-- AVAILABLE RECORDS follows --

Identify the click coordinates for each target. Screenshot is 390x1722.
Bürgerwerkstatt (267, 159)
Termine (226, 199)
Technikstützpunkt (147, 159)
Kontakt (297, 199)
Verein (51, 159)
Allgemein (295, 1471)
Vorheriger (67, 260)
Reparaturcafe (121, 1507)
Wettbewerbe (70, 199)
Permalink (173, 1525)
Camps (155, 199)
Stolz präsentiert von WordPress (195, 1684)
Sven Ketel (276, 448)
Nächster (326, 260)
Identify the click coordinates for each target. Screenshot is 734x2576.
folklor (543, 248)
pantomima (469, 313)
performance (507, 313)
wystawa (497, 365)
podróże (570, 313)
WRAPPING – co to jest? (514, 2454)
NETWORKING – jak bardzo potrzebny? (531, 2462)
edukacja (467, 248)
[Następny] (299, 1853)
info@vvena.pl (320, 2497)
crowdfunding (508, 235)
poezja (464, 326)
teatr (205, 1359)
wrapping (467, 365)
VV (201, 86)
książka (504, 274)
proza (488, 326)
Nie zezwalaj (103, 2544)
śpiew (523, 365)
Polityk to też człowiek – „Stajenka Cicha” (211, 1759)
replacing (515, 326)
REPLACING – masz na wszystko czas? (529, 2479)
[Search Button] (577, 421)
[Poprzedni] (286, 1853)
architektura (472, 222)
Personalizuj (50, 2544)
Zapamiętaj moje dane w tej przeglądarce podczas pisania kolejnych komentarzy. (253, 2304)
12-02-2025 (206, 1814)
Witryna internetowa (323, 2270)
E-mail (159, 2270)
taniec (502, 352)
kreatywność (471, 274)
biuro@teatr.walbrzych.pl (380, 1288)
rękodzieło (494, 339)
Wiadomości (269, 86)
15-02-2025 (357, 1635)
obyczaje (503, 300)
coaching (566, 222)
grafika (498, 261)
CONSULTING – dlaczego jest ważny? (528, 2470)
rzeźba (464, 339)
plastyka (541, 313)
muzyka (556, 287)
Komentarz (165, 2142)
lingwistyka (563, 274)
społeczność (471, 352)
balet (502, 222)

-- AVAILABLE RECORDS concluded --

* _WHAT TO WORK ON_
Copy out the material above in its entirety, exactly.

* _SOLUTION TO THIS PROBLEM_
Identify the click coordinates for each target. Screenshot is 390x1722.
Bürgerwerkstatt (267, 159)
Termine (226, 199)
Technikstützpunkt (147, 159)
Kontakt (297, 199)
Verein (51, 159)
Allgemein (295, 1471)
Vorheriger (67, 260)
Reparaturcafe (121, 1507)
Wettbewerbe (70, 199)
Permalink (173, 1525)
Camps (155, 199)
Stolz präsentiert von WordPress (195, 1684)
Sven Ketel (276, 448)
Nächster (326, 260)
Identify the click coordinates for each target. Screenshot is 734x2576.
folklor (543, 248)
pantomima (469, 313)
performance (507, 313)
wystawa (497, 365)
podróże (570, 313)
WRAPPING – co to jest? (514, 2454)
NETWORKING – jak bardzo potrzebny? (531, 2462)
edukacja (467, 248)
[Następny] (299, 1853)
info@vvena.pl (320, 2497)
crowdfunding (508, 235)
poezja (464, 326)
teatr (205, 1359)
wrapping (467, 365)
VV (201, 86)
książka (504, 274)
proza (488, 326)
Nie zezwalaj (103, 2544)
śpiew (523, 365)
Polityk to też człowiek – „Stajenka Cicha” (211, 1759)
replacing (515, 326)
REPLACING – masz na wszystko czas? (529, 2479)
[Search Button] (577, 421)
[Poprzedni] (286, 1853)
architektura (472, 222)
Personalizuj (50, 2544)
Zapamiętaj moje dane w tej przeglądarce podczas pisania kolejnych komentarzy. (253, 2304)
12-02-2025 (206, 1814)
Witryna internetowa (323, 2270)
E-mail (159, 2270)
taniec (502, 352)
kreatywność (471, 274)
biuro@teatr.walbrzych.pl (380, 1288)
rękodzieło (494, 339)
Wiadomości (269, 86)
15-02-2025 (357, 1635)
obyczaje (503, 300)
coaching (566, 222)
grafika (498, 261)
CONSULTING – dlaczego jest ważny? (528, 2470)
rzeźba (464, 339)
plastyka (541, 313)
muzyka (556, 287)
Komentarz (165, 2142)
lingwistyka (563, 274)
społeczność (471, 352)
balet (502, 222)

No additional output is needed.